> [REQUEST]: Starting at the line that contains "is (595, 983).", copy the lines below word for word, and stop after the line that contains "Looking at the image, I should click on (54, 318).".

> [Dataset entries]:
===
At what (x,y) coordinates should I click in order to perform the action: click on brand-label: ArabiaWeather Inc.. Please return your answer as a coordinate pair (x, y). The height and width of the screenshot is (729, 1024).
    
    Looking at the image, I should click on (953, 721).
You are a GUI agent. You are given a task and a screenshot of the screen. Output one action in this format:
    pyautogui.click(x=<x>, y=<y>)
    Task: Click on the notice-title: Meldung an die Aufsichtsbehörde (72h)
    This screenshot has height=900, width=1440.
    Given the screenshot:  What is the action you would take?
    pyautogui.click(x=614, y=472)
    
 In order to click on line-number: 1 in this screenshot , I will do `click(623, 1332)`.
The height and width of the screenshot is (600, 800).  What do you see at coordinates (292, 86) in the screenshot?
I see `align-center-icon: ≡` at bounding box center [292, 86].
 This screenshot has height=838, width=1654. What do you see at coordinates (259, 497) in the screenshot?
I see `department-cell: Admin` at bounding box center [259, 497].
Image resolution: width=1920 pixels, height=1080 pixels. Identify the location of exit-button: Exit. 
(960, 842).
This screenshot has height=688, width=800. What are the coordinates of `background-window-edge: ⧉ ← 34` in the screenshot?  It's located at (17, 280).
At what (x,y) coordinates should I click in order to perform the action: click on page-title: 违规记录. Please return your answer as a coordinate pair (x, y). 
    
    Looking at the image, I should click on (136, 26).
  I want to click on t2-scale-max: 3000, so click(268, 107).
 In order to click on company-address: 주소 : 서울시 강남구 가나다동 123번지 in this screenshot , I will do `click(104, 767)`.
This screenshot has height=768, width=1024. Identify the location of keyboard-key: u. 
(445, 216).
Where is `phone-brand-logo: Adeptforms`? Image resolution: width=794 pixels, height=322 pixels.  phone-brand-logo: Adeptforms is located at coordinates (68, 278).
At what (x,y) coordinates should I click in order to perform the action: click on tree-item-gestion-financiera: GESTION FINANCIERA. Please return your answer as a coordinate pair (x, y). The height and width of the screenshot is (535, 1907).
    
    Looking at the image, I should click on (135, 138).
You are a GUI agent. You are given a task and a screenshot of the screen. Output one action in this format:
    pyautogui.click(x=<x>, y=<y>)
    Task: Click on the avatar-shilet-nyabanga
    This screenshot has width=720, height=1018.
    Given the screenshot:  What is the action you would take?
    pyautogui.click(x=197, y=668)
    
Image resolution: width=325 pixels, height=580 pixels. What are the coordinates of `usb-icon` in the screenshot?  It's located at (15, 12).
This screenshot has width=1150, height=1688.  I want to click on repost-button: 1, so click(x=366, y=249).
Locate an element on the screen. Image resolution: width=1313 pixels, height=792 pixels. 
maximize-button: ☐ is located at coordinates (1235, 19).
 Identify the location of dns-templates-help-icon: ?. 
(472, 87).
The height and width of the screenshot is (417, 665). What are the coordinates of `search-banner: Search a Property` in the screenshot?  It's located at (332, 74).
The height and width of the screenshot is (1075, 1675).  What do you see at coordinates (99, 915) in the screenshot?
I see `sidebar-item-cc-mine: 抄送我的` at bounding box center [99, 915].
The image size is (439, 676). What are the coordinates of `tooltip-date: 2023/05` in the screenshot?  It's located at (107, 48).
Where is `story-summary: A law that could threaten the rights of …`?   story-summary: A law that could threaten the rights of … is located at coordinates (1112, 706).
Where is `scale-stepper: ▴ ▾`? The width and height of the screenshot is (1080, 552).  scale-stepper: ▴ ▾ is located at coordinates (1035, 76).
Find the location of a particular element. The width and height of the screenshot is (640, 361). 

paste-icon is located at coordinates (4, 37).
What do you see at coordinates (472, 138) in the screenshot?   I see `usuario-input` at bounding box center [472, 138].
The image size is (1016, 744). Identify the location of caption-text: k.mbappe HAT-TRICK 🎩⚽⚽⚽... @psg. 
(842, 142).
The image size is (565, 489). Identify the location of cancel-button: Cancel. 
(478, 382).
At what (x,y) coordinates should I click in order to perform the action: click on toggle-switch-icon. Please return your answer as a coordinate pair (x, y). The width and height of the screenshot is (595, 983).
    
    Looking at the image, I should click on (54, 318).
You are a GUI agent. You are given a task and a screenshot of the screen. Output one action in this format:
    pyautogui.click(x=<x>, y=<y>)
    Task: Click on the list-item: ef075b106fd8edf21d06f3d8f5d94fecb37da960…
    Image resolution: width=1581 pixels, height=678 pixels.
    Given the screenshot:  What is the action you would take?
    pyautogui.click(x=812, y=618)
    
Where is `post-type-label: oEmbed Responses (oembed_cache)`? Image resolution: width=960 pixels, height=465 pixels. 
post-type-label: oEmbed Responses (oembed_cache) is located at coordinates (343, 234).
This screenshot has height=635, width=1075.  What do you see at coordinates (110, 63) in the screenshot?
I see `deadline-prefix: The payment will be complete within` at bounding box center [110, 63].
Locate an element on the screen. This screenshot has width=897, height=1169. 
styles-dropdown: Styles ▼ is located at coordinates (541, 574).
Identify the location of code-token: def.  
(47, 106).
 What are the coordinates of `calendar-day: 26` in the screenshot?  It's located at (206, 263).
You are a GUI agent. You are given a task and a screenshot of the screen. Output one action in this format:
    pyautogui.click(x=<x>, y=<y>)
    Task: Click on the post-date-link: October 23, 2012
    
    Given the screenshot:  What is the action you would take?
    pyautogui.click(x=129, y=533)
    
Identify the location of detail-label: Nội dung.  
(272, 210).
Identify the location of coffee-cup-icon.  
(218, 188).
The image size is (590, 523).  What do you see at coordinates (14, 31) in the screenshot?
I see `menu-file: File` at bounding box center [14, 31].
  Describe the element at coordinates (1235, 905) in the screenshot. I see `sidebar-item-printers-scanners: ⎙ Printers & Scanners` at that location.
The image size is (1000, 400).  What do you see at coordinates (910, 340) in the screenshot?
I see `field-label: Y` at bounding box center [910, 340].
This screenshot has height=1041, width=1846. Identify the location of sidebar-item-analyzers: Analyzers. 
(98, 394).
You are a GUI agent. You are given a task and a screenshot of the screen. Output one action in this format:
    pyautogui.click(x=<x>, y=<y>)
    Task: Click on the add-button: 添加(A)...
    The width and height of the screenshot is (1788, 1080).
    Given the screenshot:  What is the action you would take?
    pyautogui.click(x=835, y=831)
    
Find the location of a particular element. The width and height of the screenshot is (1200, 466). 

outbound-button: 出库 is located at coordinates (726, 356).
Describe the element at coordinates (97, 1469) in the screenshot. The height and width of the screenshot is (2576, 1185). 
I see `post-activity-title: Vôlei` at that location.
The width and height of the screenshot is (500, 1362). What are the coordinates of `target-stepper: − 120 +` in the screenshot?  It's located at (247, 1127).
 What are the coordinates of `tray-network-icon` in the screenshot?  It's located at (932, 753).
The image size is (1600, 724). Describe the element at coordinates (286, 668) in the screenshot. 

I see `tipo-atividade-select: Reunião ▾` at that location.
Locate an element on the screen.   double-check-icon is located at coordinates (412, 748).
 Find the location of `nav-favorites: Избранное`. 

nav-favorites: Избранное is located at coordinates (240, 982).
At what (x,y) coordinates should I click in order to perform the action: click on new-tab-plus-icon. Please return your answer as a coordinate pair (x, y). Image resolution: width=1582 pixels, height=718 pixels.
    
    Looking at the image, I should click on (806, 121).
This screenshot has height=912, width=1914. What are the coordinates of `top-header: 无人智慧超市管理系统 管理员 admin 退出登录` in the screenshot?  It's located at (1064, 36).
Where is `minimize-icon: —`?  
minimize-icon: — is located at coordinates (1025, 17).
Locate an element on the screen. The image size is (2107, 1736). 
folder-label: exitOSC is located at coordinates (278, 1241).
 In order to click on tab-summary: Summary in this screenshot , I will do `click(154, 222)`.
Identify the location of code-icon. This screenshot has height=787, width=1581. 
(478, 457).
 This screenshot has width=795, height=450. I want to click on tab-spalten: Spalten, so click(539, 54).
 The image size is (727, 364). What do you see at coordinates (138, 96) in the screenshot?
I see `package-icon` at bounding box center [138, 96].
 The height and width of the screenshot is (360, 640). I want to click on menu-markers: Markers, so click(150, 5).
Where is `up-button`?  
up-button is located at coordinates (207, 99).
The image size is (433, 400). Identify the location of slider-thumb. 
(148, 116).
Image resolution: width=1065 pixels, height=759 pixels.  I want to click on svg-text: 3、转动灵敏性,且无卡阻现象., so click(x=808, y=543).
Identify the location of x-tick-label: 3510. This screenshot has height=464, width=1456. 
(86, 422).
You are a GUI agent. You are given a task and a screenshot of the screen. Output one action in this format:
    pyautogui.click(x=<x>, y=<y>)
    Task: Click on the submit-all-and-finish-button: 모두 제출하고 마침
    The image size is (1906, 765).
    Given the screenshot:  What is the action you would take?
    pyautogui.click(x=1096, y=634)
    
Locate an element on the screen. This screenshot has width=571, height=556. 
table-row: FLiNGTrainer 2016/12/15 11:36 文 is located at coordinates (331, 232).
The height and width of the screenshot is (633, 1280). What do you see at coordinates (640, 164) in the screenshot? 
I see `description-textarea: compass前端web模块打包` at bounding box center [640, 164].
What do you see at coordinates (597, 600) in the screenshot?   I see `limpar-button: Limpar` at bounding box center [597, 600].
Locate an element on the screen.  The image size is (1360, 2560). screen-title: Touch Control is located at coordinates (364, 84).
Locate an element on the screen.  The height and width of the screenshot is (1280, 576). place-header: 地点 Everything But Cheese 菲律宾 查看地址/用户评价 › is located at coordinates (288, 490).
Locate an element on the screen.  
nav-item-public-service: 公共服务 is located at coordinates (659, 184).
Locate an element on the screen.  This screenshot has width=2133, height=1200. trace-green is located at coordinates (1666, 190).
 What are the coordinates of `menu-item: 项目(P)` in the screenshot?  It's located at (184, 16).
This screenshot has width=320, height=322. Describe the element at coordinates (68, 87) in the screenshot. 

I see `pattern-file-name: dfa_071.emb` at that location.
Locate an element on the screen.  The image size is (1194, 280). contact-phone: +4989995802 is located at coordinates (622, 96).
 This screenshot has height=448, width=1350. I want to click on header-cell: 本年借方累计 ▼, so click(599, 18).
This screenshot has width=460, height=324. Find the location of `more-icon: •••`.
===
> [SOLUTION BELOW]:
At what (x,y) coordinates should I click in order to perform the action: click on toggle-switch-icon. Please return your answer as a coordinate pair (x, y). The width and height of the screenshot is (595, 983).
    
    Looking at the image, I should click on (54, 318).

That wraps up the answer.